Source records
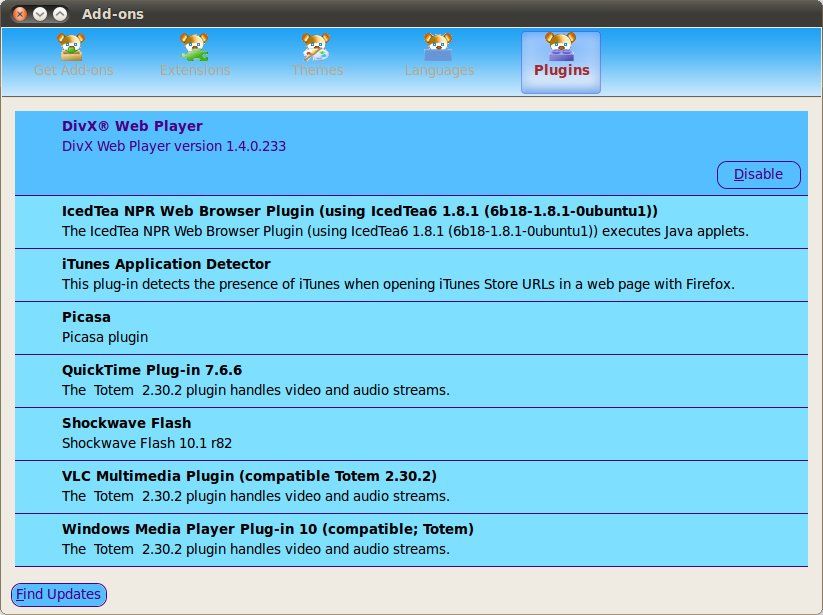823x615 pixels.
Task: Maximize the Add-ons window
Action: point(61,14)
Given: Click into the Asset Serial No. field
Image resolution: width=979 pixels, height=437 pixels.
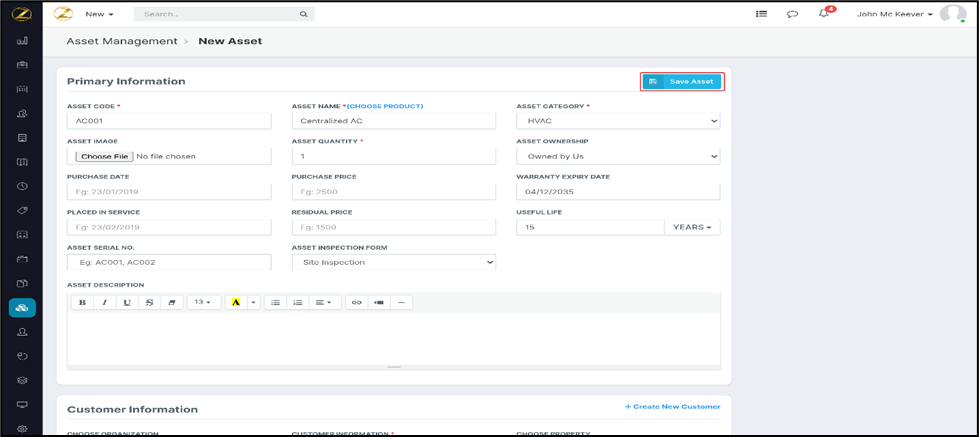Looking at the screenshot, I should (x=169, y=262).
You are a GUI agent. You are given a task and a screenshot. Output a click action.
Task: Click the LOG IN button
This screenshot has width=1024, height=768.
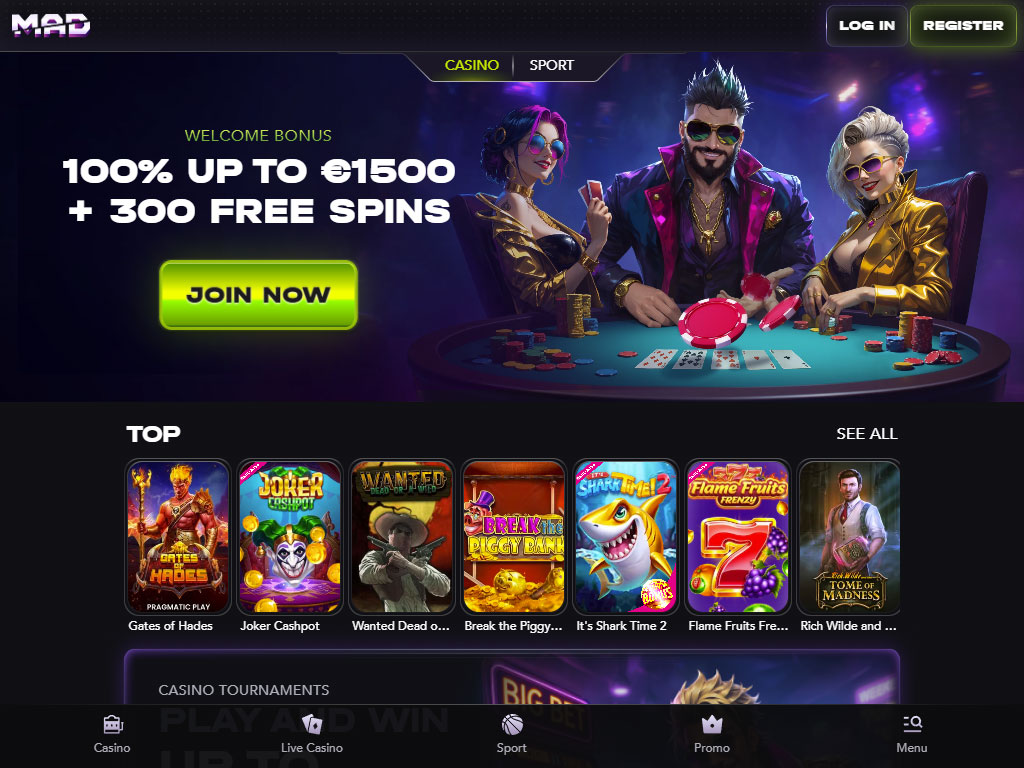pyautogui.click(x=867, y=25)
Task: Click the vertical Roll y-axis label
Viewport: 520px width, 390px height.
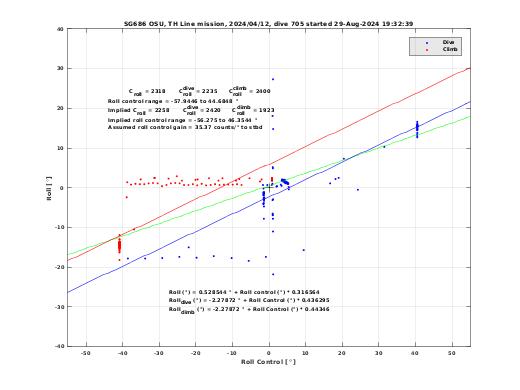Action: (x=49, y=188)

Instruction
Copy out every item above with "width" swapped for "breadth" and nothing else altered. Leave the pictures out.

Solution for this task
823x615 pixels.
Task: Maximize the Add-ons window
Action: point(61,14)
Given: Click into the Asset Serial No. field
Image resolution: breadth=979 pixels, height=437 pixels.
Looking at the screenshot, I should (x=169, y=262).
You are a GUI agent. You are given a task and a screenshot. Output a click action.
Task: Click the LOG IN button
This screenshot has breadth=1024, height=768.
pyautogui.click(x=867, y=25)
Task: Click the vertical Roll y-axis label
Viewport: 520px breadth, 390px height.
Action: (x=49, y=188)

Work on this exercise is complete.